### Records from a dataset
━━━━━━━━━━━━━━━━
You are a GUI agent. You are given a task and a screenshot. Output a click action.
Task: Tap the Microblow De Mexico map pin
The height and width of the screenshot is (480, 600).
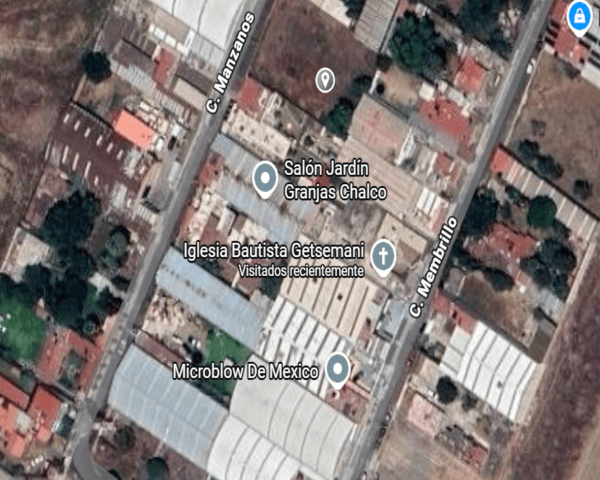tap(338, 370)
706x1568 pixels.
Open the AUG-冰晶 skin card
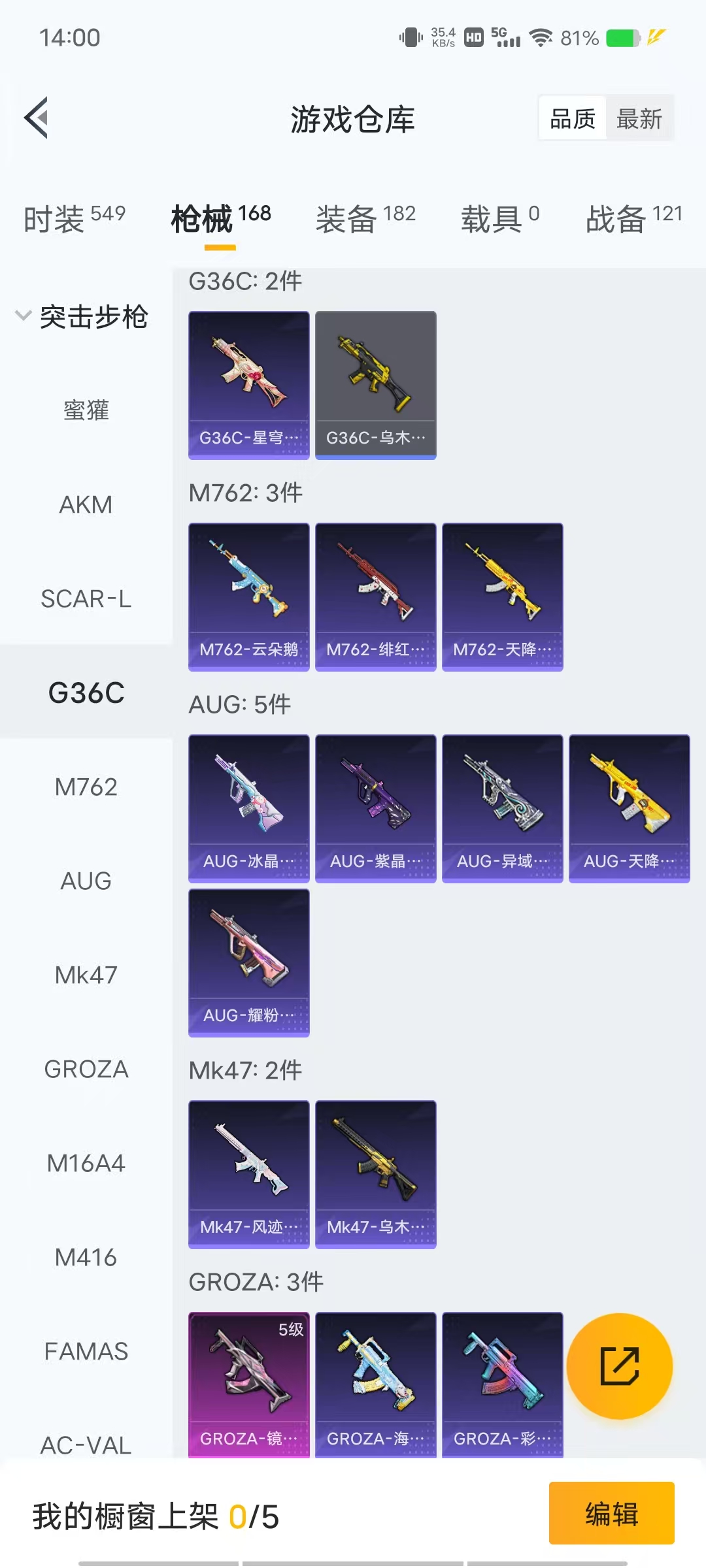pyautogui.click(x=248, y=808)
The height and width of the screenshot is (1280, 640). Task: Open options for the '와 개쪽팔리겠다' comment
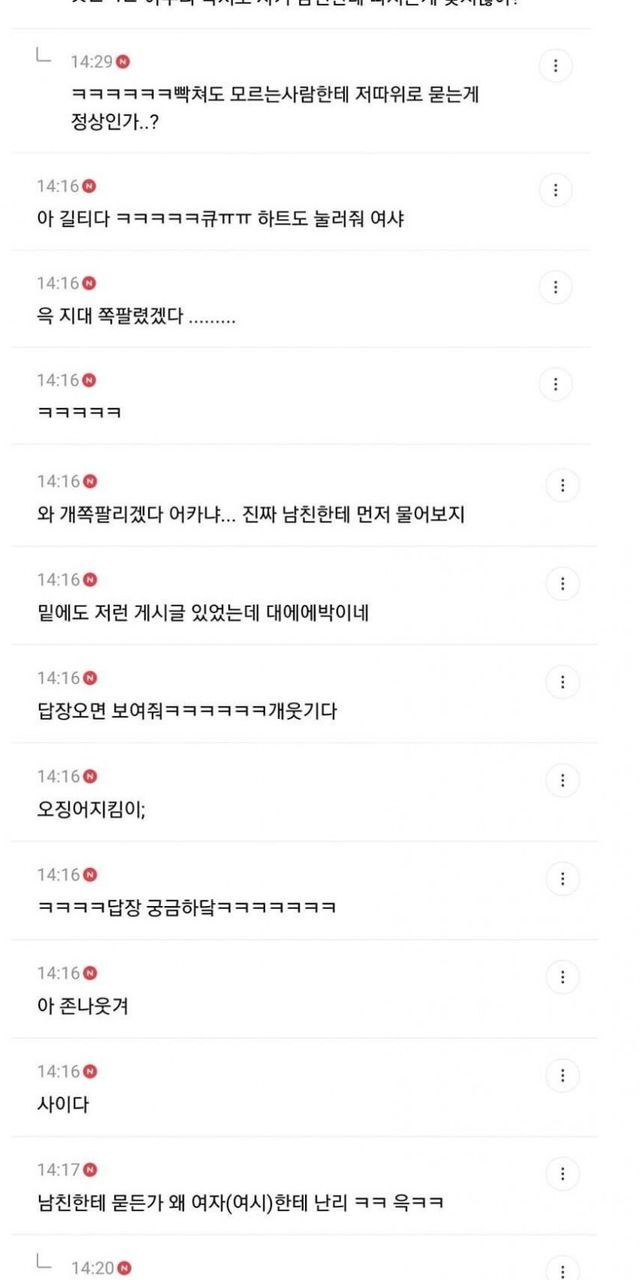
━━━━━━━━━━━━━━━━
### Task to complete
Please reproduce every line of the records above verbatim, leaving the pictures out of your answer.

### Written answer
You are a GUI agent. You are given a task and a screenshot. Output a click action.
Task: Tap the Microblow De Mexico map pin
The height and width of the screenshot is (480, 600).
tap(338, 370)
706x1568 pixels.
Open the AUG-冰晶 skin card
pyautogui.click(x=248, y=808)
The height and width of the screenshot is (1280, 640). Task: Open options for the '와 개쪽팔리겠다' comment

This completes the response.